Il bello di Silvio Orlando è che resta Silvio Orlando qualunque cosa faccia. A volte è un vantaggio. Prendiamo la sua partecipazione a Torino Spiritualità con il romanzo “La vita davanti a sé” di Romain Gary. Dovremmo essere a Parigi nel dopoguerra, dovremmo trovarci nel quartiere di Belleville, e cioè in una periferia piena di razze, colori, lingue, religioni, ma con Orlando, con il suo modo di essere e di recitare, questa Parigi arcobaleno diventa Mediterraneo, suk, Napoli. Se poi aggiungiamo i suoni e le musiche di Simone Campa e del suo travolgente Belleville Quartet, la suggestione è completa, con definitivo gradimento del pubblico che ieri sera gremiva il Carignano.

Certo il romanzo è straordinariamente bello. E questo aiuta. Gary è uno scrittore di alta levatura. Non a caso l’editore Neri Pozza ne sta pubblicando l’intera produzione o quasi. Quando scrisse “La vita davanti a sé” in Francia era dato per finito. Ma lui sorprese tutti vincendo per la seconda volta il Goncourt. Fu un caso unico nella storia. Per statuto non si può vincere quel premio due volte. Ma, all’insaputa di tutti, persino del proprio editore, Gary vi partecipò con lo pseudonimo di Emile Ajar. La verità fu scoperta dopo la morte per suicidio avvenuta ne 1980: un colpo di pistola al cuore sulla vestaglia rossa affinché non si vedesse il sangue.

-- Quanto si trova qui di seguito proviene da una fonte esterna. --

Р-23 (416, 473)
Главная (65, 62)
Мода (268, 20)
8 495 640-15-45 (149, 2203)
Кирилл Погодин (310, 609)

Protagonista di “La vita davanti a sé” è Momo, un bambino di dieci anni allevato e cresciuto da Madame Rosa, una ex prostituta ebrea di novanta chili e con pochissimi capelli in testa che, in cambio di un mensile che non sempre arriva, fa da mamma a una decina di bambini figli anch’essi di prostitute. Per la legge francese alle prostitute era vietato crescere figli, ecco il motivo di quel singolare, vociante, litigioso, piscioso ospizio infantile, una famiglia in cui si mescolano cristiani, ebrei, musulmani.

Madame Rosa è malatissima. Conserva sotto il letto una fotografia di Hitler e nei momenti in cui è particolarmente giù di corda le basta darle un’occhiata per ricordarsi a che cosa è scampata e per sentirsi allegra. Accanto a lei Momo scopre il mondo che gli sta intorno e che sembra privo di padri, poiché, per definizione, i figli delle prostitute non hanno un padre. In questo universo femminile fanno eccezione il signor Hamil, un vecchio venditore di tappeti musulmano che insegna a Momo tutto quello che sa, e quello strano ibrido di Madame Lola, un senegalese che adesso è un trans e prima era stato un campione di boxe. E’ in questo circo di razze e di lingue che Momo scopre l’amore: l’unico sentimento che giustifica il vivere.

Il racconto è lieve, poetico, realistico e ha punte di soave umorismo; ritrae i personaggi con mano altrettanto lieve e felice e Silvio Orlando sembra nuotarvi come dentro un mare felice. Tecnicamente il suo è un reading: e cioè leggio, fogli, lettura e via andare. In realtà non è così. Fin dalle prime battute, malgrado il leggio, le sedie, i fogli, le bottigliette d’acqua sparse sul pavimento, Orlando fa capire che quel personaggio e quelle parole gli si sono impigliati dentro, si sono fusi con lui, e perciò li vive, gli dà corpo e anima, vi distilla umorismo e dolcezza. E non c’è niente di male se sullo sfondo e nelle sfumature ti fa balenare Napoli. Del resto lo sanno tutti che Napoli è il mondo e il mondo è Napoli.